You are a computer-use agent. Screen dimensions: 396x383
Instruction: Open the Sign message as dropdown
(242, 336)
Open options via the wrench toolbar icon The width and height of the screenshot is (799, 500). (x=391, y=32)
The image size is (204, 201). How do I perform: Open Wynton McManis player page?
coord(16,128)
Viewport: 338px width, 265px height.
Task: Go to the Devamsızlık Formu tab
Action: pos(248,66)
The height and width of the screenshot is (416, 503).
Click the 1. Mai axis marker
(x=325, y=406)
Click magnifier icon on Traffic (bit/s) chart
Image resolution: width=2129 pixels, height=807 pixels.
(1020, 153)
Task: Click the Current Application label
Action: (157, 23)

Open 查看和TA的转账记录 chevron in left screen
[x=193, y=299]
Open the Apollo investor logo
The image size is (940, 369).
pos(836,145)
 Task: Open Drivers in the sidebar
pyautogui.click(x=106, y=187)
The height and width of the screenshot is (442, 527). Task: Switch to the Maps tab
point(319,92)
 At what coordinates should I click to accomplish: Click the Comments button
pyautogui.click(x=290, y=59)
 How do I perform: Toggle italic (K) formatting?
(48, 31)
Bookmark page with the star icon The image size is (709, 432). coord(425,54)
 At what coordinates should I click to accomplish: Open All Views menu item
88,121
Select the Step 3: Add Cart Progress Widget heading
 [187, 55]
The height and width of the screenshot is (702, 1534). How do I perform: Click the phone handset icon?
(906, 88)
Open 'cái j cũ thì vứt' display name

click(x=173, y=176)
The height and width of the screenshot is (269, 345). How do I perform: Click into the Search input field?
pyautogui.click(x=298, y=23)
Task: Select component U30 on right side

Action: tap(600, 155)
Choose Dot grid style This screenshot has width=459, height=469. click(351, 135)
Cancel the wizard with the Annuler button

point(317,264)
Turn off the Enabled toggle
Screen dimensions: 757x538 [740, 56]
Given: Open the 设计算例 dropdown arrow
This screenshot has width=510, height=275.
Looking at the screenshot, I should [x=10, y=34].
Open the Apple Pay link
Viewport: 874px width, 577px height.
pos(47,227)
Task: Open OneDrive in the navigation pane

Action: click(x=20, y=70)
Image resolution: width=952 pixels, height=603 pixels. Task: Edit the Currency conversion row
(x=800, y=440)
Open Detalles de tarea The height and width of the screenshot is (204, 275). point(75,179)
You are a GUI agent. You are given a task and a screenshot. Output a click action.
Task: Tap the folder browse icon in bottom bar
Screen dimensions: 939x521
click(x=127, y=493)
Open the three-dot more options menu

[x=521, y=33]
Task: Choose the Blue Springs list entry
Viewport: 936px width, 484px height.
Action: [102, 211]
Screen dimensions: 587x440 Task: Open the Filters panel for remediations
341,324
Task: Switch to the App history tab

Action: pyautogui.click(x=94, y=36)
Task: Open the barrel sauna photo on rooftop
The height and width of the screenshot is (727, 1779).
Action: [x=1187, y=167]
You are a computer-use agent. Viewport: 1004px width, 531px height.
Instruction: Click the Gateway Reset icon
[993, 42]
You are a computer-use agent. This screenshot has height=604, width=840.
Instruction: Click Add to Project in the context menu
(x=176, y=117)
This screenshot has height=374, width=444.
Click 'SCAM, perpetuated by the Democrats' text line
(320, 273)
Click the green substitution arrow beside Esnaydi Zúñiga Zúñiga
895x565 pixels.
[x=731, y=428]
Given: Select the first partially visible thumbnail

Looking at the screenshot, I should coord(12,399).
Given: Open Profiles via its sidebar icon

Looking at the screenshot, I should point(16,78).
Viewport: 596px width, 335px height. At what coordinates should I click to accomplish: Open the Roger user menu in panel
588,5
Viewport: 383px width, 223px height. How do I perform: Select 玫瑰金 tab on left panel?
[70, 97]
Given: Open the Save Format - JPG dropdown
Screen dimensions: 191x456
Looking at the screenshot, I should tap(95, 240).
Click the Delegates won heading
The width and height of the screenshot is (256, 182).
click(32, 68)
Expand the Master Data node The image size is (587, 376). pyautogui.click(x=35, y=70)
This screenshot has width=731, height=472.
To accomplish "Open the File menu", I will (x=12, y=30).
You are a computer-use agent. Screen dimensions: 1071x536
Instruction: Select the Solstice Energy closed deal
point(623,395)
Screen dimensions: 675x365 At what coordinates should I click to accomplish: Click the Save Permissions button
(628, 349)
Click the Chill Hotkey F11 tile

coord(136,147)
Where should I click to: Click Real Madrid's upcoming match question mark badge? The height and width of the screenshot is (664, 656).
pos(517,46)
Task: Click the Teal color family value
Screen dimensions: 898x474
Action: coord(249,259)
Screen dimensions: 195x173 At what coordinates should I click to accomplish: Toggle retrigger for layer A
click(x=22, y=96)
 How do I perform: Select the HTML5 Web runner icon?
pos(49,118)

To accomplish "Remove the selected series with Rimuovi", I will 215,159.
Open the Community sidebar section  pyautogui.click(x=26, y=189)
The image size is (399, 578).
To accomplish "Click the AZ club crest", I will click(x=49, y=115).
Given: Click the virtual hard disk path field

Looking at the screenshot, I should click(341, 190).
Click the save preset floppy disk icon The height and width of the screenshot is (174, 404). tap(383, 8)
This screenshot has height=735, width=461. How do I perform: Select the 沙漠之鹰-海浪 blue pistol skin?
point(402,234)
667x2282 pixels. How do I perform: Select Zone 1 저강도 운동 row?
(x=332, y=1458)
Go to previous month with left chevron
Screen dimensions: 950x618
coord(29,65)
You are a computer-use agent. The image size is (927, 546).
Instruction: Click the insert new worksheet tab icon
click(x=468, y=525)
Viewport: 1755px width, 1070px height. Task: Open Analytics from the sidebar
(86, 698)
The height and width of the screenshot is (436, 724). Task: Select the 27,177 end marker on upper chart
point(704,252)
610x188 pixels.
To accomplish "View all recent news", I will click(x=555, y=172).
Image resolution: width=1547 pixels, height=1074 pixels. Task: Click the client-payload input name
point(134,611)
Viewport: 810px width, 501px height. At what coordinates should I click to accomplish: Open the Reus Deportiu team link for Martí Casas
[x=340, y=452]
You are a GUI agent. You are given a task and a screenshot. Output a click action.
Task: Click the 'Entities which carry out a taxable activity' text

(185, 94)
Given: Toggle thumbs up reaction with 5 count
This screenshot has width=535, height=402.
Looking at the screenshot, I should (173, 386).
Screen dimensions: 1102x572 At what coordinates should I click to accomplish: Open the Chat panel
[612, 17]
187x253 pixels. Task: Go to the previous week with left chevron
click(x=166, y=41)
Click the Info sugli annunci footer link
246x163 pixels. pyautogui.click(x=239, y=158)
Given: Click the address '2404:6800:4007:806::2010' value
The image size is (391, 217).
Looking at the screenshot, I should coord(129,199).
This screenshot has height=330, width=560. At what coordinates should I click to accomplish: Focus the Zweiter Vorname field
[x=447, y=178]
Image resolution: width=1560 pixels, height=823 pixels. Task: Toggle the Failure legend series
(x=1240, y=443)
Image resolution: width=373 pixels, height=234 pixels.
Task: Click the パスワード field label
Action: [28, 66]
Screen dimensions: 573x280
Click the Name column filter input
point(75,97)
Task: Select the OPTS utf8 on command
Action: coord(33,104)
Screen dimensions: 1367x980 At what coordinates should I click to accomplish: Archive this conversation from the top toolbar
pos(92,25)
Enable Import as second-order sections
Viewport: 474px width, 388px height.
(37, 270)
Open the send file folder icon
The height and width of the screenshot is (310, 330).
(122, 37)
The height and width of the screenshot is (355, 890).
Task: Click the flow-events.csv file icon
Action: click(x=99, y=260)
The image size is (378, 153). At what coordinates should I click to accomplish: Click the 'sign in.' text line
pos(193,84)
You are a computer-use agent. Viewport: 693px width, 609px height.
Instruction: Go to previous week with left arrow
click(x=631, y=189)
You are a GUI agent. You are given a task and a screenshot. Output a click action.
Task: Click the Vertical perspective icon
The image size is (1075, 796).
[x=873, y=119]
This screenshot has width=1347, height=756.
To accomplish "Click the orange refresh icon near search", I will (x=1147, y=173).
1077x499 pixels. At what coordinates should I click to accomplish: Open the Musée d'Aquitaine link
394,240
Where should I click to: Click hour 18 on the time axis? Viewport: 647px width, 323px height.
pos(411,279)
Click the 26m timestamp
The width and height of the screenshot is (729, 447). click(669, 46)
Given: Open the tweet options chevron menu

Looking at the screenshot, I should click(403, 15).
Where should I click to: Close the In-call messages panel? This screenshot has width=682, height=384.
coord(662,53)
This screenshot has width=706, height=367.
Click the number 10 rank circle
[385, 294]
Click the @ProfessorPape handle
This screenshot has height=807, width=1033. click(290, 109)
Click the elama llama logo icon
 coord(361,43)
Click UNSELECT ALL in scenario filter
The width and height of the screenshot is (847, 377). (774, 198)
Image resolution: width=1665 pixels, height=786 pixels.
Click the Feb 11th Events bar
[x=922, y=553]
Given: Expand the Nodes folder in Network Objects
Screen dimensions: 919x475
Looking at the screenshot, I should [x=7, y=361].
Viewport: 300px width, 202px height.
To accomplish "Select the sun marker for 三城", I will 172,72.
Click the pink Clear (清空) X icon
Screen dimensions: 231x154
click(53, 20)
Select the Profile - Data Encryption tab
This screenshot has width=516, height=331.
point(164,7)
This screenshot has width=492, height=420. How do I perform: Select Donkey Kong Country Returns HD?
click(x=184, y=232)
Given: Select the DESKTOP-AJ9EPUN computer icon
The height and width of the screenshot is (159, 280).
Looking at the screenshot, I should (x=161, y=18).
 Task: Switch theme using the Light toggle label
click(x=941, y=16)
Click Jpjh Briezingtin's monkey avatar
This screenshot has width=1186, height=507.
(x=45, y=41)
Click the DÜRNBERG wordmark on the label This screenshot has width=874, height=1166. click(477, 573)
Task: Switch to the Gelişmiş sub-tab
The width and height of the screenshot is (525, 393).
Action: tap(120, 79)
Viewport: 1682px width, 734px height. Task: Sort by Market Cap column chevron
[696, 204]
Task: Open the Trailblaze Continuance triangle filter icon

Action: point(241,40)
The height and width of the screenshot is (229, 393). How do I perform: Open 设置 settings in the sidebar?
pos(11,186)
===============
## [Your task]
Count each line of the material that includes the string "folder", then give only the total.

## [Output for this exercise]
3